Les mathématiques sont une invention humaine, inspirée par notre capacité innée à étudier avec précision des idées abstraites, alors que la physique a pour objet le monde matériel, que nous n'avons absolument pas créé. Le rapport entre la logique interne et la logique de la création matérielle paraît tout à fait gratuit.
Heinz Pagels, L'Univers Quantique.


En présentant le projet de bâtir avec quelques enseignants une situation complexe d'apprentissage et d'évaluation en mathématique, un directeur d'école m'a lancé, hargneux : «J'espère que tu vas intégrer les sciences à la situation, car ça, c'est réforme ! Et les sciences et les maths, ça va ensemble !» ... Je commence vraiment à m'aimer : je n'ai pas réagi.

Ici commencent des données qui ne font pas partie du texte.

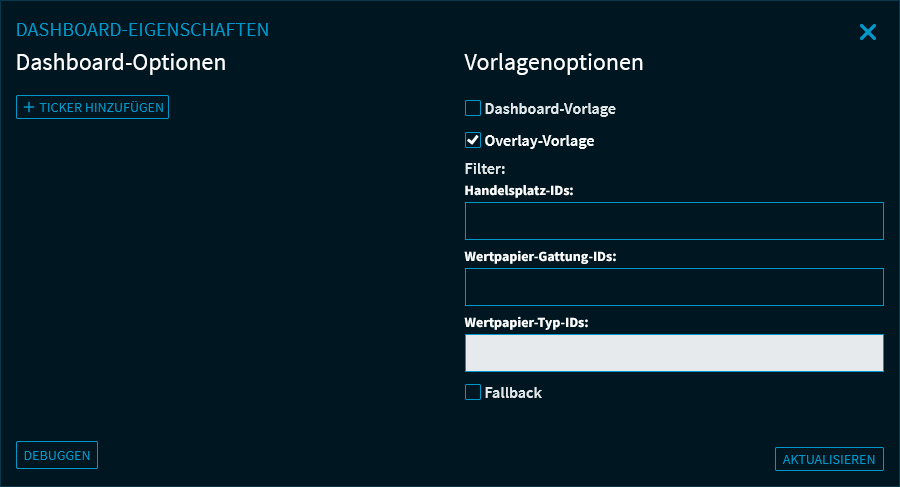Click the DASHBOARD-EIGENSCHAFTEN dialog title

Ce lieu (lien) commun maths <=> sciences m'a toujours déplu. En fait, je pense qu'intégrer les sciences aux maths n'est vraiment pas quelque chose à faire systématiquement. L'inverse m'apparaît cependant logique : intégrer les maths aux sciences. En sciences, les maths peuvent (et généralement sont) un outil de premier ordre. Quand on intègre les maths aux sciences, on ne défait pas la pensée scientifique. Cette dernière est habituellement basée sur l'induction appuyée par une (la ?) méthode scientifique. Les maths sont alors un outil qui permet d'articuler cette pensée. En ce sens, on «intègre» (je préfère le mot «utilise») les maths aux sciences.

Mais comment intégrer les sciences aux maths ? Franchement, je ne vois pas trop. Les maths sont d'abord déduction, rigueur et communication serrée de la pensée.

Par exemple, le scientifique qui observe : (1 - 3 - 5 - 7 - 9) pourra induire que le nombre suivant est 11. Le bon mathématicien, quant à lui, ne pourra rien déduire sinon qu'il peut trouver une loi qui justifierait n'importe quel nombre à la suite. Amener l'élève vers une découverte mathématique par le biais d'une expérience scientifique est corrompre l'idée de déduction en la faisant d'abord passer par l'induction. Pour le mathématicien, l'expérience de laisser tomber 1 million de fois une balle ne démontre pas que la prochaine fois, la balle tombera. Autrement dit, le fondement de la pensée scientifique est à mon sens trop différent du fondement de la pensée mathématique pour introduire celle-ci par celle-là. Au regard des mathématiques, il est plus aisé d'intégrer le français (en s'assurant de la rectitude du langage parlé ou écrit) ou l'histoire (en s'assurant que l'enfant comprenne l'origine historique et culturelle de la pensée mathématique.)